Modifié le 06 mai 2013

Des employés d'hôtels que possède Unia sont payés moins de 4000 francs

Aldo Ferrari (syndicat Unia).
Aldo Ferrari, membre du comité directeur du syndicat Unia. [Didier kottelat - RTS]
Les syndicats sont au coeur d'une affaire révélée samedi par le Tages-Anzeiger. Certains employés des hôtels qu'ils possèdent sont payés en dessous du salaire minimal qu'ils exigent dans une initiative.

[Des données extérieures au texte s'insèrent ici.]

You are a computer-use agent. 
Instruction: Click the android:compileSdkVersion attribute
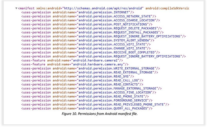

Les syndicats sont en mauvaise posture. Le Tages-Anzeiger a révélé samedi que de nombreux employés des hôtels que possèdent Unia et le Syndicat du personnel des transports ont un salaire en dessous de 4'000 francs par mois.

Les syndicats se trouvent ainsi en contradiction avec leurs propres exigences puisqu'ils ont lancé une initiative populaire en faveur d’un salaire minimum de 4'000 francs mensuels. Selon Aldo Ferrari, membre du comité directeur d'Unia, les salaires concernés seront augmentés. Il arrive aussi aux syndicats de se tromper.

"Excuse" du 13e salaire

Les syndicats ont tenté de se défendre en précisant que dans l'hôtellerie, il y avait  un 13e salaire. 4'000 francs sur 12 mois, comme le demande l'initiative, sur treize mois représente donc 3'690 francs. Mais même ainsi, environ un employé sur 10 à l'Hôtel Bern sont encore payés en dessous de ce seuil.

Une augmentation de salaire est prévue pour le premier janvier prochain. Mais cette affaire pourrait accélérer les choses. Le conseiller national bernois Corrado Pardini a réagi vigoureusement, demandant une correction immédiate. Des rencontres auront lieu dès demain entre le syndicat et la direction de l'hôtel, a appris la RTS.

Thibaut Schaller/lan

Publié le 06 mai 2013 - Modifié le 06 mai 2013

Une tradition historique qui pose problème

A la fin de l'année passée, la vente de l'hôtel Préalpina de Chexbres, aussi en mains d'Unia avait fait des remous.

Le syndicat l'avait cédé à un homme d'affaires russe, actif dans le trading. A l'époque, le conseiller national UDC zurichois Christoph Mörgeli s'en était largement gaussé.

Samedi, à l'assemblée du PLR, c'est le président du parti, Philipp Müller qui est allé de son couplet sarcastique à l'encontre des syndicats qui ne paient même pas le salaire minimum qu'ils réclament dans leur initiative.